The Chief Justice thought he was giving something to both sides. By fully endorsing the argument that Congress cannot compel commerce in order to regulate it, and even bringing up the fabled possibility of a “broccoli mandate,” defenders of strict limits on the Commerce Clause were vindicated. But by justifying the individual mandate under the taxing power, the Chief Justice was able to avoid the possible imbroglio that could have resulted if an “activist” Court struck down a major piece of legislation.

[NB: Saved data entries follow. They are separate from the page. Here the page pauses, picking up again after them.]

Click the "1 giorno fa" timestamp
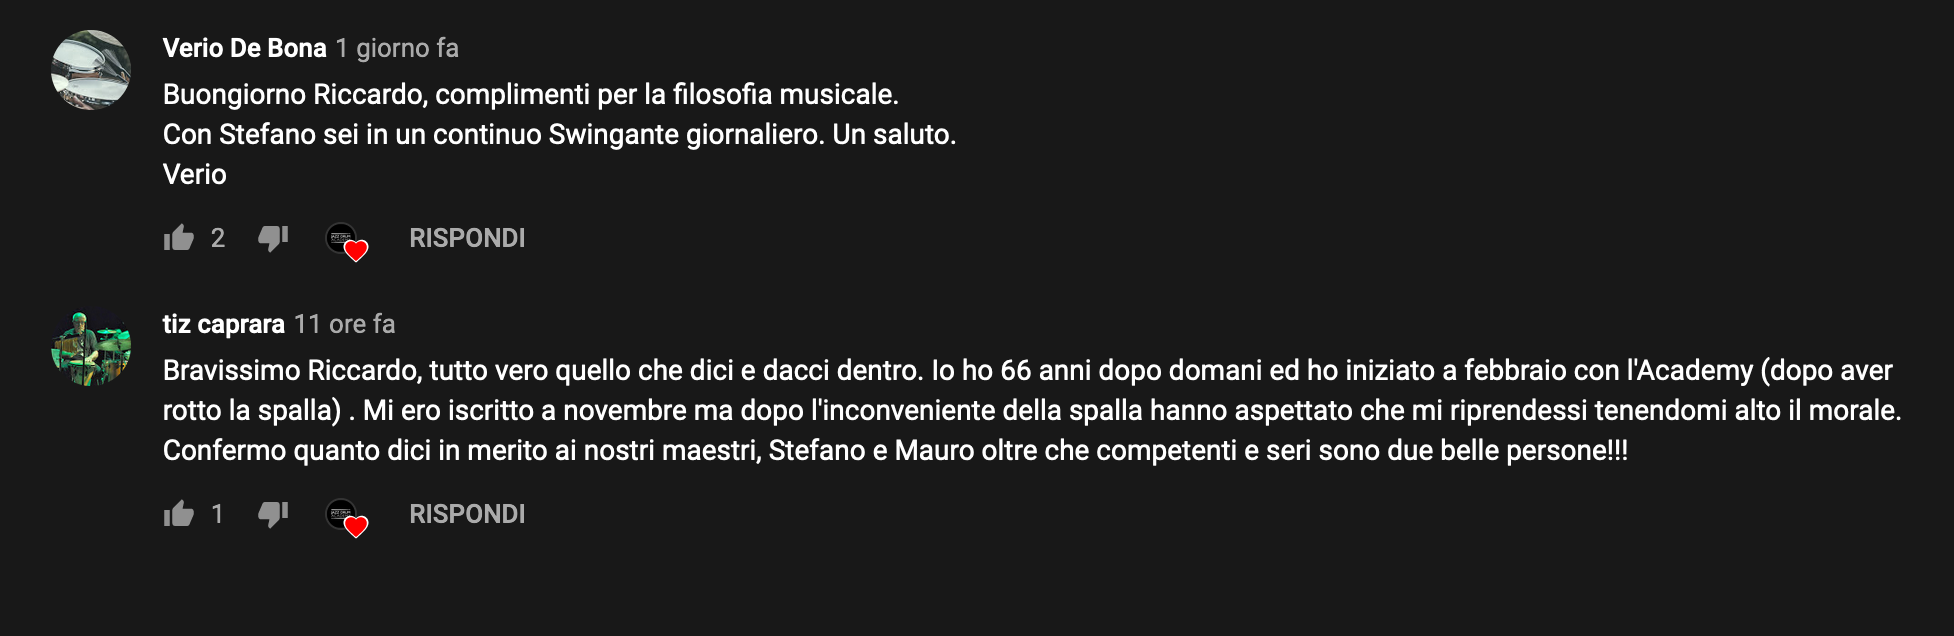Image resolution: width=1954 pixels, height=636 pixels. click(397, 48)
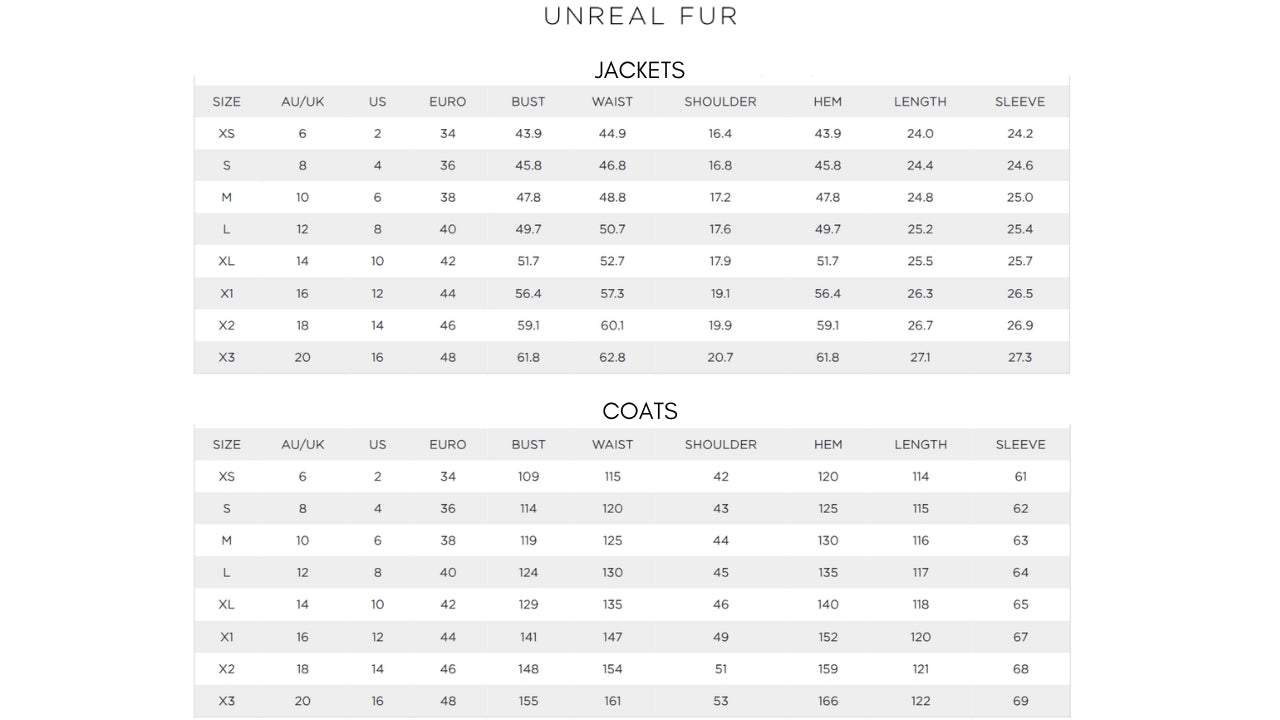Click coat bust value 109
Image resolution: width=1280 pixels, height=720 pixels.
pyautogui.click(x=528, y=477)

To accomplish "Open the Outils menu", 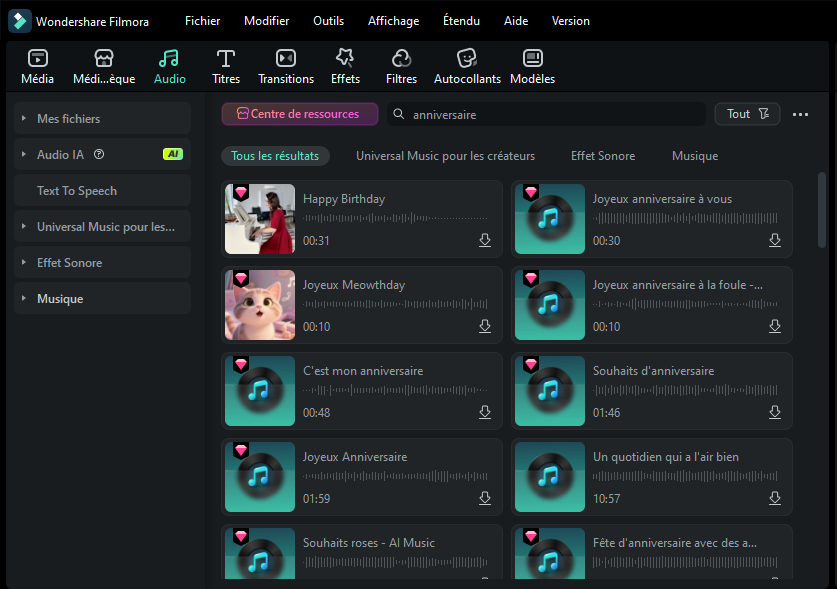I will 328,20.
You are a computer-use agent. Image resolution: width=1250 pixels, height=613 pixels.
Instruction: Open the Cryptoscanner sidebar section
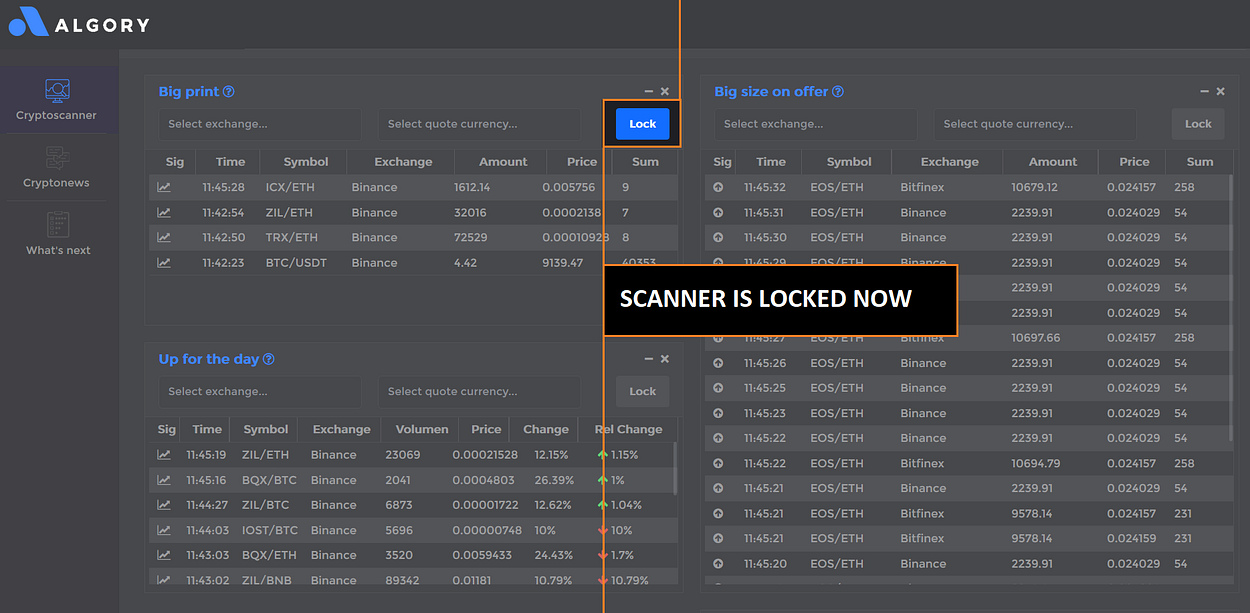point(58,101)
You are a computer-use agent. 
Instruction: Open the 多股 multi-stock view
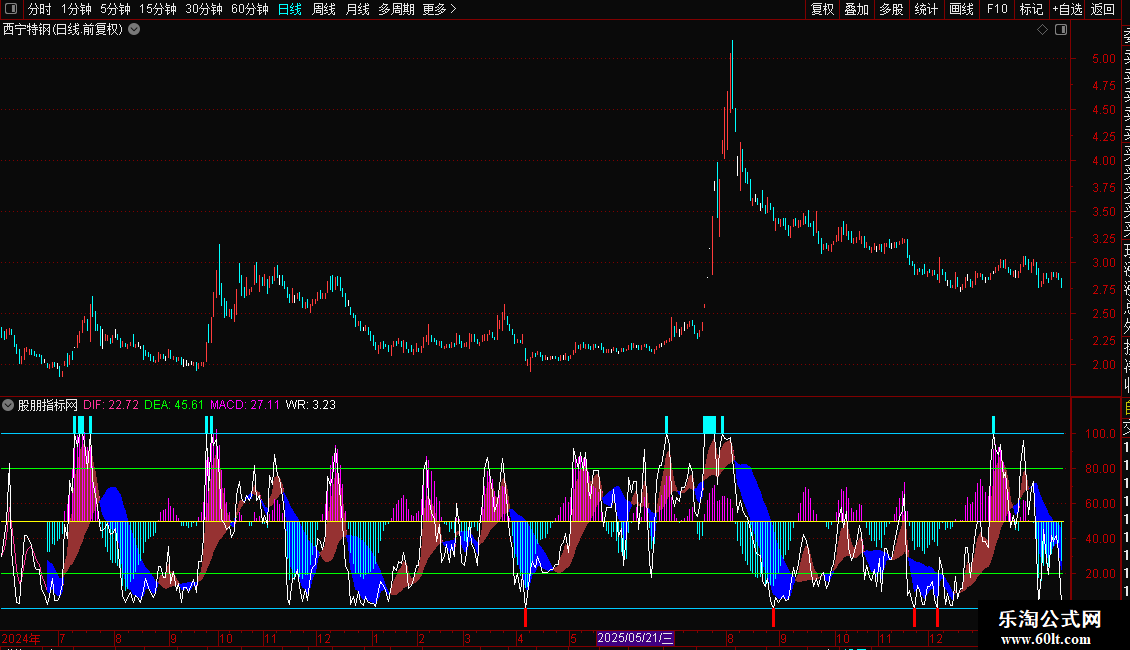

But would there have been such a backlash? Unquestionably, law professors and left‐leaning legal pundits would have excoriated the Court for acting politically rather than legally. Unquestionably, there would have been charges that the justices should be impeached, or that President Obama should propose a court‐packing plan similar to the plan proposed by President Franklin D. Roosevelt to chastise a recalcitrant Court that was bold enough to believe the Constitution should be enforced. But would the American people have been angry?
The Affordable Care Act is quite unpopular. Some don’t like it because it doesn’t go far enough and set up a single‐payer. Some don’t like it because it goes too far toward a single‐payer system. There are still others who think the law is a good idea but unconstitutional. Striking down all or part of the Act would not have upset more than half of the American people.
Those same Americans should now make their voices heard and call for Congress to repeal the law. Today, the Court informed us that, unbeknownst to the people, Congress, or even the president, the Affordable Care Act contains a significant tax hike. Congress intentionally hid the true costs of the law from the American people by creatively drafting it so the individual costs—i.e. the money spent by people being compelled to purchase health insurance—were not included in the total cost estimates. This type of legislative legerdemain is not only unconscionable, it is unconstitutional. The Statement and Account Clause requires Congress to regularly publish “receipts and expenditures of public money.”
Perhaps the best thing to come out of the decision is a renewed interest in the Constitution and the fact that the federal government, as it was originally conceived, is strictly limited in its powers. We now know that the Court is not going to enforce those limits, but the voters can.